Can you render every line of the listing below as a Markdown table with the columns Row and Listing line, numbering the rows and skipping blank lines?

THE RECORDS |
[start]
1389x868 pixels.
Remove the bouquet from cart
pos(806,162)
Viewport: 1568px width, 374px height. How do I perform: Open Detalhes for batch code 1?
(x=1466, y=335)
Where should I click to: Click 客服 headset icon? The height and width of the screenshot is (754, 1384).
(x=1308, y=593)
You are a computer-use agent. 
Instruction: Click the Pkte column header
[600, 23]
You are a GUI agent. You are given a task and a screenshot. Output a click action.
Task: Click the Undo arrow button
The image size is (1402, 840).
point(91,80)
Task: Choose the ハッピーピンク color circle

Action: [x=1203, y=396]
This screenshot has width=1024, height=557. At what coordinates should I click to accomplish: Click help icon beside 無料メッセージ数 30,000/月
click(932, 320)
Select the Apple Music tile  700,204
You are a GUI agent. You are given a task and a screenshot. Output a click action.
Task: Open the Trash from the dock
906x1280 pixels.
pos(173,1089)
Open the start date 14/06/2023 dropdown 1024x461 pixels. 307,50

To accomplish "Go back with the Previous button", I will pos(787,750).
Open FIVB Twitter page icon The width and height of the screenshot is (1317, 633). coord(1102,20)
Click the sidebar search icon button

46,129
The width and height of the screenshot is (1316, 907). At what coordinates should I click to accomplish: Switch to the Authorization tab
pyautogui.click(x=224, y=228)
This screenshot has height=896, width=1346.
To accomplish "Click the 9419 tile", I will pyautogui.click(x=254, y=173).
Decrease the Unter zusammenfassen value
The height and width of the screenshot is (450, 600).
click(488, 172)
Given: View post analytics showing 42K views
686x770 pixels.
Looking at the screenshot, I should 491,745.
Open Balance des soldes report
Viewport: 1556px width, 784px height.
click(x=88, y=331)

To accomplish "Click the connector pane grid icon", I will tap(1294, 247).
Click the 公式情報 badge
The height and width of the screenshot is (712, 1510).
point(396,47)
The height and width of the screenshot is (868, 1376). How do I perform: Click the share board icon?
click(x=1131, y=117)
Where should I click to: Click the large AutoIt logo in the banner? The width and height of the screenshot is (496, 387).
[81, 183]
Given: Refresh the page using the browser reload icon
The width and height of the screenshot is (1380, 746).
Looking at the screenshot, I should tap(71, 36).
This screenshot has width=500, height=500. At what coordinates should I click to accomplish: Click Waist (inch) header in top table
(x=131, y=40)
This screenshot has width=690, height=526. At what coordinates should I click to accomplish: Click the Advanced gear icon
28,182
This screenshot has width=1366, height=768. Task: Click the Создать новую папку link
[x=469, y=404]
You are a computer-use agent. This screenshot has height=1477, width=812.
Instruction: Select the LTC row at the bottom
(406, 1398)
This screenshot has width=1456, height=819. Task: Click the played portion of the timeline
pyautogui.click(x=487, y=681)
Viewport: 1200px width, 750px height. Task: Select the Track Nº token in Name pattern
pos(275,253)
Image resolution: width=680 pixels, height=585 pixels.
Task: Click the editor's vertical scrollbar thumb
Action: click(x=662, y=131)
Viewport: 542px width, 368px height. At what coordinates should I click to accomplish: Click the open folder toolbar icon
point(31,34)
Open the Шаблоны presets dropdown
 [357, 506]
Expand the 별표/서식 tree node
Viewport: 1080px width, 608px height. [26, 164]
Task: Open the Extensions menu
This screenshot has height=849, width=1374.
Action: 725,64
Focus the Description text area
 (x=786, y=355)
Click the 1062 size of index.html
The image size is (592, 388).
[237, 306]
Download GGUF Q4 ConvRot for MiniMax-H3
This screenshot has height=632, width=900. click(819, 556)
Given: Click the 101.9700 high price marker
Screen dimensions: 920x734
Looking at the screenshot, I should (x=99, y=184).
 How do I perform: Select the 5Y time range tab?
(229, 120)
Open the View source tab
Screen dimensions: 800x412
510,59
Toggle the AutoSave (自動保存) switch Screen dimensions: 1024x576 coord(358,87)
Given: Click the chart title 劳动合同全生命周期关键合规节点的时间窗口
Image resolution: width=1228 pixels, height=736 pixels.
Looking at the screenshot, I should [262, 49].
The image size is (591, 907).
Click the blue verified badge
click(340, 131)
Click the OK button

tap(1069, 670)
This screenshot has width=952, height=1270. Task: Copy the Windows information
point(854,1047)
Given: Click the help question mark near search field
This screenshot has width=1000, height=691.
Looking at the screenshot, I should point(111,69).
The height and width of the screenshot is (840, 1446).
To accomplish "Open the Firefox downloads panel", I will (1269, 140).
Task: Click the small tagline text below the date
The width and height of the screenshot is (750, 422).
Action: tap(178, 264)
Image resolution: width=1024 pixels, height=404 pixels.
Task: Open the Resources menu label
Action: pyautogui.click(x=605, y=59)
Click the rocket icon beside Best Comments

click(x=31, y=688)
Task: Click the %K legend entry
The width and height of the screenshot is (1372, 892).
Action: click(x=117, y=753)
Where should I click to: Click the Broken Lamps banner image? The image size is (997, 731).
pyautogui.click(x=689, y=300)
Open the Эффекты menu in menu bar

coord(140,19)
[end]
TASK RESPONSE |
| Row | Listing line |
|---|---|
| 1 | 1389x868 pixels. |
| 2 | Remove the bouquet from cart |
| 3 | pos(806,162) |
| 4 | Viewport: 1568px width, 374px height. How do I perform: Open Detalhes for batch code 1? |
| 5 | (x=1466, y=335) |
| 6 | Where should I click to: Click 客服 headset icon? The height and width of the screenshot is (754, 1384). |
| 7 | (x=1308, y=593) |
| 8 | You are a computer-use agent.  |
| 9 | Instruction: Click the Pkte column header |
| 10 | [600, 23] |
| 11 | You are a GUI agent. You are given a task and a screenshot. Output a click action. |
| 12 | Task: Click the Undo arrow button |
| 13 | The image size is (1402, 840). |
| 14 | point(91,80) |
| 15 | Task: Choose the ハッピーピンク color circle |
| 16 | Action: [x=1203, y=396] |
| 17 | This screenshot has width=1024, height=557. At what coordinates should I click to accomplish: Click help icon beside 無料メッセージ数 30,000/月 |
| 18 | click(932, 320) |
| 19 | Select the Apple Music tile  700,204 |
| 20 | You are a GUI agent. You are given a task and a screenshot. Output a click action. |
| 21 | Task: Open the Trash from the dock |
| 22 | 906x1280 pixels. |
| 23 | pos(173,1089) |
| 24 | Open the start date 14/06/2023 dropdown 1024x461 pixels. 307,50 |
| 25 | To accomplish "Go back with the Previous button", I will pos(787,750). |
| 26 | Open FIVB Twitter page icon The width and height of the screenshot is (1317, 633). coord(1102,20) |
| 27 | Click the sidebar search icon button |
| 28 | 46,129 |
| 29 | The width and height of the screenshot is (1316, 907). At what coordinates should I click to accomplish: Switch to the Authorization tab |
| 30 | pyautogui.click(x=224, y=228) |
| 31 | This screenshot has height=896, width=1346. |
| 32 | To accomplish "Click the 9419 tile", I will pyautogui.click(x=254, y=173). |
| 33 | Decrease the Unter zusammenfassen value |
| 34 | The height and width of the screenshot is (450, 600). |
| 35 | click(488, 172) |
| 36 | Given: View post analytics showing 42K views |
| 37 | 686x770 pixels. |
| 38 | Looking at the screenshot, I should 491,745. |
| 39 | Open Balance des soldes report |
| 40 | Viewport: 1556px width, 784px height. |
| 41 | click(x=88, y=331) |
| 42 | To accomplish "Click the connector pane grid icon", I will tap(1294, 247). |
| 43 | Click the 公式情報 badge |
| 44 | The height and width of the screenshot is (712, 1510). |
| 45 | point(396,47) |
| 46 | The height and width of the screenshot is (868, 1376). How do I perform: Click the share board icon? |
| 47 | click(x=1131, y=117) |
| 48 | Where should I click to: Click the large AutoIt logo in the banner? The width and height of the screenshot is (496, 387). |
| 49 | [81, 183] |
| 50 | Given: Refresh the page using the browser reload icon |
| 51 | The width and height of the screenshot is (1380, 746). |
| 52 | Looking at the screenshot, I should tap(71, 36). |
| 53 | This screenshot has width=500, height=500. At what coordinates should I click to accomplish: Click Waist (inch) header in top table |
| 54 | (x=131, y=40) |
| 55 | This screenshot has width=690, height=526. At what coordinates should I click to accomplish: Click the Advanced gear icon |
| 56 | 28,182 |
| 57 | This screenshot has width=1366, height=768. Task: Click the Создать новую папку link |
| 58 | [x=469, y=404] |
| 59 | You are a computer-use agent. This screenshot has height=1477, width=812. |
| 60 | Instruction: Select the LTC row at the bottom |
| 61 | (406, 1398) |
| 62 | This screenshot has width=1456, height=819. Task: Click the played portion of the timeline |
| 63 | pyautogui.click(x=487, y=681) |
| 64 | Viewport: 1200px width, 750px height. Task: Select the Track Nº token in Name pattern |
| 65 | pos(275,253) |
| 66 | Image resolution: width=680 pixels, height=585 pixels. |
| 67 | Task: Click the editor's vertical scrollbar thumb |
| 68 | Action: click(x=662, y=131) |
| 69 | Viewport: 542px width, 368px height. At what coordinates should I click to accomplish: Click the open folder toolbar icon |
| 70 | point(31,34) |
| 71 | Open the Шаблоны presets dropdown |
| 72 |  [357, 506] |
| 73 | Expand the 별표/서식 tree node |
| 74 | Viewport: 1080px width, 608px height. [26, 164] |
| 75 | Task: Open the Extensions menu |
| 76 | This screenshot has height=849, width=1374. |
| 77 | Action: 725,64 |
| 78 | Focus the Description text area |
| 79 |  (x=786, y=355) |
| 80 | Click the 1062 size of index.html |
| 81 | The image size is (592, 388). |
| 82 | [237, 306] |
| 83 | Download GGUF Q4 ConvRot for MiniMax-H3 |
| 84 | This screenshot has height=632, width=900. click(819, 556) |
| 85 | Given: Click the 101.9700 high price marker |
| 86 | Screen dimensions: 920x734 |
| 87 | Looking at the screenshot, I should (x=99, y=184). |
| 88 |  How do I perform: Select the 5Y time range tab? |
| 89 | (229, 120) |
| 90 | Open the View source tab |
| 91 | Screen dimensions: 800x412 |
| 92 | 510,59 |
| 93 | Toggle the AutoSave (自動保存) switch Screen dimensions: 1024x576 coord(358,87) |
| 94 | Given: Click the chart title 劳动合同全生命周期关键合规节点的时间窗口 |
| 95 | Image resolution: width=1228 pixels, height=736 pixels. |
| 96 | Looking at the screenshot, I should [262, 49]. |
| 97 | The image size is (591, 907). |
| 98 | Click the blue verified badge |
| 99 | click(340, 131) |
| 100 | Click the OK button |
| 101 | tap(1069, 670) |
| 102 | This screenshot has width=952, height=1270. Task: Copy the Windows information |
| 103 | point(854,1047) |
| 104 | Given: Click the help question mark near search field |
| 105 | This screenshot has width=1000, height=691. |
| 106 | Looking at the screenshot, I should point(111,69). |
| 107 | The height and width of the screenshot is (840, 1446). |
| 108 | To accomplish "Open the Firefox downloads panel", I will (1269, 140). |
| 109 | Task: Click the small tagline text below the date |
| 110 | The width and height of the screenshot is (750, 422). |
| 111 | Action: tap(178, 264) |
| 112 | Image resolution: width=1024 pixels, height=404 pixels. |
| 113 | Task: Open the Resources menu label |
| 114 | Action: pyautogui.click(x=605, y=59) |
| 115 | Click the rocket icon beside Best Comments |
| 116 | click(x=31, y=688) |
| 117 | Task: Click the %K legend entry |
| 118 | The width and height of the screenshot is (1372, 892). |
| 119 | Action: click(x=117, y=753) |
| 120 | Where should I click to: Click the Broken Lamps banner image? The image size is (997, 731). |
| 121 | pyautogui.click(x=689, y=300) |
| 122 | Open the Эффекты menu in menu bar |
| 123 | coord(140,19) |